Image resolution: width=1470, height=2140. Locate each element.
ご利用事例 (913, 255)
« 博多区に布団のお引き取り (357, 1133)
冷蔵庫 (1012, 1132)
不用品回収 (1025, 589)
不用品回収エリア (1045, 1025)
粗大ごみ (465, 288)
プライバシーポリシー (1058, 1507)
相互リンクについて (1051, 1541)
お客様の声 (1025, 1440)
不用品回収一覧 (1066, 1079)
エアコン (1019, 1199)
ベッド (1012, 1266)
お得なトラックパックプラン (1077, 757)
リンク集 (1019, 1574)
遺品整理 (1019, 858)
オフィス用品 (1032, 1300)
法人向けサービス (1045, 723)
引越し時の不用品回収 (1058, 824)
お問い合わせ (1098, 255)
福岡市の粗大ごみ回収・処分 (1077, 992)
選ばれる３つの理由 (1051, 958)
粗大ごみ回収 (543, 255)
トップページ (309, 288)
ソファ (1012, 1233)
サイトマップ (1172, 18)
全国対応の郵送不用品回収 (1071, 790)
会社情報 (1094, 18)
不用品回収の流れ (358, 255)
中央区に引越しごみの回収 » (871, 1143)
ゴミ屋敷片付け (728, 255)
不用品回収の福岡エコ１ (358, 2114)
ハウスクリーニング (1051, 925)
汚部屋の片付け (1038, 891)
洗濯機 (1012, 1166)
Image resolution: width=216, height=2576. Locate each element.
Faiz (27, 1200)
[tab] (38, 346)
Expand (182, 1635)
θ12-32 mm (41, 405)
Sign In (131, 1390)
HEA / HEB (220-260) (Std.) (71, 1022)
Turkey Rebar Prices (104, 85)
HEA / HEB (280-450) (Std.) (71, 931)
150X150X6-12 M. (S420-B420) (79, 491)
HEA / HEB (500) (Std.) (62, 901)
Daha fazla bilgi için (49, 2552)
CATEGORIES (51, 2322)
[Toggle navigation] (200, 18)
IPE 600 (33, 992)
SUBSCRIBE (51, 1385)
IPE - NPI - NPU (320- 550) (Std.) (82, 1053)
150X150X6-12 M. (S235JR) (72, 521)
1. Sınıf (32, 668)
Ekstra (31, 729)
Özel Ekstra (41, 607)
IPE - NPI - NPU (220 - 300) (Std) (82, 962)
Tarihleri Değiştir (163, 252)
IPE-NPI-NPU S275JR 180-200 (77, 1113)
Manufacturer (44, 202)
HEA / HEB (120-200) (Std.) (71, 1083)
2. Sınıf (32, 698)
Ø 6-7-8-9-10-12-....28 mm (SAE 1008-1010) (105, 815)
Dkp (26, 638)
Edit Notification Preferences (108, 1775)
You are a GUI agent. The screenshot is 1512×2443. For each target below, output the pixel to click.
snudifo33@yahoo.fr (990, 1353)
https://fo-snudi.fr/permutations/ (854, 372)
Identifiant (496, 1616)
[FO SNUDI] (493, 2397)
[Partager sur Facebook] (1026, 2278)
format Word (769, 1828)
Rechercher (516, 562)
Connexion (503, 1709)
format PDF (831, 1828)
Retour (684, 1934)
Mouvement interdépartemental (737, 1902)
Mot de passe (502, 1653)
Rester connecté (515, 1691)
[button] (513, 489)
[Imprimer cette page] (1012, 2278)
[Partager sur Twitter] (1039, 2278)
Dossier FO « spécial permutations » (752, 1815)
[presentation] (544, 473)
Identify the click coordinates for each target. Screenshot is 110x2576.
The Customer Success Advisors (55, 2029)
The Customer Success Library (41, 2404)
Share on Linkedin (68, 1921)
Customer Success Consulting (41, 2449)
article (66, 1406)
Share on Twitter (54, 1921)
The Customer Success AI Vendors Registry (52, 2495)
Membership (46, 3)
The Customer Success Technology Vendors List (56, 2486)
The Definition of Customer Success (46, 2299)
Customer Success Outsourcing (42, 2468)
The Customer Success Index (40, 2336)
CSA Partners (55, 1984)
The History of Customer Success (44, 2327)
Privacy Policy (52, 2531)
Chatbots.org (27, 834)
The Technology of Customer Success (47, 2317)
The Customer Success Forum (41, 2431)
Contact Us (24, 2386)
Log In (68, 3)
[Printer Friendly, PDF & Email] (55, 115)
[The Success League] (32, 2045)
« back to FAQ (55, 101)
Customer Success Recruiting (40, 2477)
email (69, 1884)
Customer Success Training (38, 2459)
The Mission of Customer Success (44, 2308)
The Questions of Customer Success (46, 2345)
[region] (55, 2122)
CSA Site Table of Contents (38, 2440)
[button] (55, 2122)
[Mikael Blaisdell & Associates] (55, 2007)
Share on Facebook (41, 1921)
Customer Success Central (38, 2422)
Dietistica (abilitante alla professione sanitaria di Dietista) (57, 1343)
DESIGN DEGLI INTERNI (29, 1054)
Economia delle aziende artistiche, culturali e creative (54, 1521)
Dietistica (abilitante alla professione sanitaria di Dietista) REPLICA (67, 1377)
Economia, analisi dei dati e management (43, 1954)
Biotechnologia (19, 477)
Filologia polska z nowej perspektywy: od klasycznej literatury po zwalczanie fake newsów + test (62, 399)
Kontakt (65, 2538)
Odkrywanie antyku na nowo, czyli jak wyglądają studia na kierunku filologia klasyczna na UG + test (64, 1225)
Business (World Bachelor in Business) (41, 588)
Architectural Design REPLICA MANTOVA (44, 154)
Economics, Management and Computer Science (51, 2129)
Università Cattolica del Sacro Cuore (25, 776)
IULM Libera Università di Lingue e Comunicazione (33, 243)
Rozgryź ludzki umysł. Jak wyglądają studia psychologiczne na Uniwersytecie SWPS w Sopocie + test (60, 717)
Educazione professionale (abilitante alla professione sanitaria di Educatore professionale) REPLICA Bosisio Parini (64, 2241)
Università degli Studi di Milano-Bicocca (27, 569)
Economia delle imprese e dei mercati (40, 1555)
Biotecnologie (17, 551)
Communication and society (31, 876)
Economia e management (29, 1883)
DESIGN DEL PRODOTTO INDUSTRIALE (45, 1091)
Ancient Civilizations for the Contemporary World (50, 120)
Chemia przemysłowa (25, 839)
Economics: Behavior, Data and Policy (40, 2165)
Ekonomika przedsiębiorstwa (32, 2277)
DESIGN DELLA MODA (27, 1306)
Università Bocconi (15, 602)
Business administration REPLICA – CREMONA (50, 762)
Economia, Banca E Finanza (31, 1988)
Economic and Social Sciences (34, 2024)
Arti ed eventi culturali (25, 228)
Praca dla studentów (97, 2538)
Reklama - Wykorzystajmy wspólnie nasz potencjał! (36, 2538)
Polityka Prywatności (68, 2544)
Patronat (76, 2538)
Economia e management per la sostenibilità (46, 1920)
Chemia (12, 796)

----

Your objective
Would you return each line of the material above, unchanged, from the first one through the line where "お得なトラックパックプラン (1077, 757)" appears?

Solution below
Image resolution: width=1470, height=2140. Locate each element.
ご利用事例 (913, 255)
« 博多区に布団のお引き取り (357, 1133)
冷蔵庫 (1012, 1132)
不用品回収 (1025, 589)
不用品回収エリア (1045, 1025)
粗大ごみ (465, 288)
プライバシーポリシー (1058, 1507)
相互リンクについて (1051, 1541)
お客様の声 (1025, 1440)
不用品回収一覧 (1066, 1079)
エアコン (1019, 1199)
ベッド (1012, 1266)
お得なトラックパックプラン (1077, 757)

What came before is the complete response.